What is meant by bonus share in Share Market?

Meaning:

The Bonus shares refers to the distribution of company’s reserves to the equity shareholders by giving them ‘extra’ shares on the basis of their previously held shares. Thus giving bonus shares is a sign of positive financial status of a company.

Advantage to the retail investor:

Increase in the wealth of the retail investor:

Before we go to this part, let me tell you a different story. ‘Two halves are more than one full’.

You and your friend go to a restaurant. You both decide to order ‘one’ lip smacking tomato soup. But then you decide to place an order for ‘two’ half tomato soups instead of ‘one’ full tomato soup. More often than not the quantity of two halves combined will be more than one full. This same psychological thing happens when a company declares bonus.

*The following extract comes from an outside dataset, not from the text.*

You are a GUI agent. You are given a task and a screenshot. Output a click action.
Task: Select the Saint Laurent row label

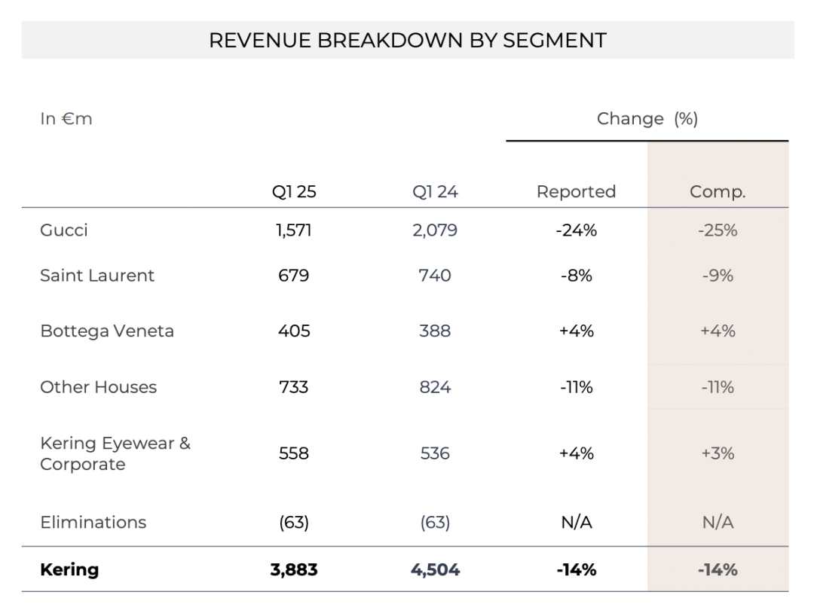coord(97,275)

Say a company has a share price of Rs.1000. It decides to give bonus shares in the ratio of 1:1. Thus a member with 100 shares will now have 200 shares. Logically speaking the share price must reduce to half at Rs.500. However, the psychological thing comes into play. Thus, the stock price is adjusted to a little more than Rs.500. Not just this, there will be more volume as the shares are trading at lesser price. Hence, the shareholders would be rewarded.

Tax planning:

Before we go into the details, there are few basics which everyone needs to know:

  1. If the shares are held for more than one year, the gain arising shall be long term. Otherwise, it shall be considered as short term.
  2. In case of long term capital gain on sale of shares on a recognized stock exchange where STT (Securities Transaction Tax) is paid, the gain shall be exempt to the extent of Rs.1 lakh per annum.
  3. However, if the gain in the above case is short term, then tax shall be levied at 10% of the gain.
  4. Shares are taxed on FIFO (First In First Out) basis. Simply speaking, the shares bought first shall be adjusted first while selling.

Consider this example,

Here, the investor originally had 100 shares on 1.1.18 bought at Rs.150 a piece. As the company announced bonus shares, the total shares doubled to 200.

Now, whenever a company announces bonus, the investor must sell half of the shares the next day the bonus is allotted. Selling them early would result into short term loss. The remaining half shares must be held for more than one year. This will make the gain as long term.

In the table above, the investor did the same. He sold only 100 shares on 1.6.18 at Rs.75. The buying price on 1.1.18 was Rs.150. When the company announced bonus the shares doubled but the share price was reduced to half.

Now, as per FIFO, the 100 shares sold on 1.6.18 at Rs.75 will be assumed to be the shares bought first on 1.1.18 at Rs.150. This will result into short term capital loss of Rs.75 per share. Therefore, the total short term loss shall be Rs.7500. This loss can be adjusted against other short term capital gain and one can reduce the short term capital gain tax liability which otherwise would have been taxed at 10%. The remaining 100 shares must be sold after 1 year to turn them into long term and this will now help one in claiming exemption of Rs.1 lakh.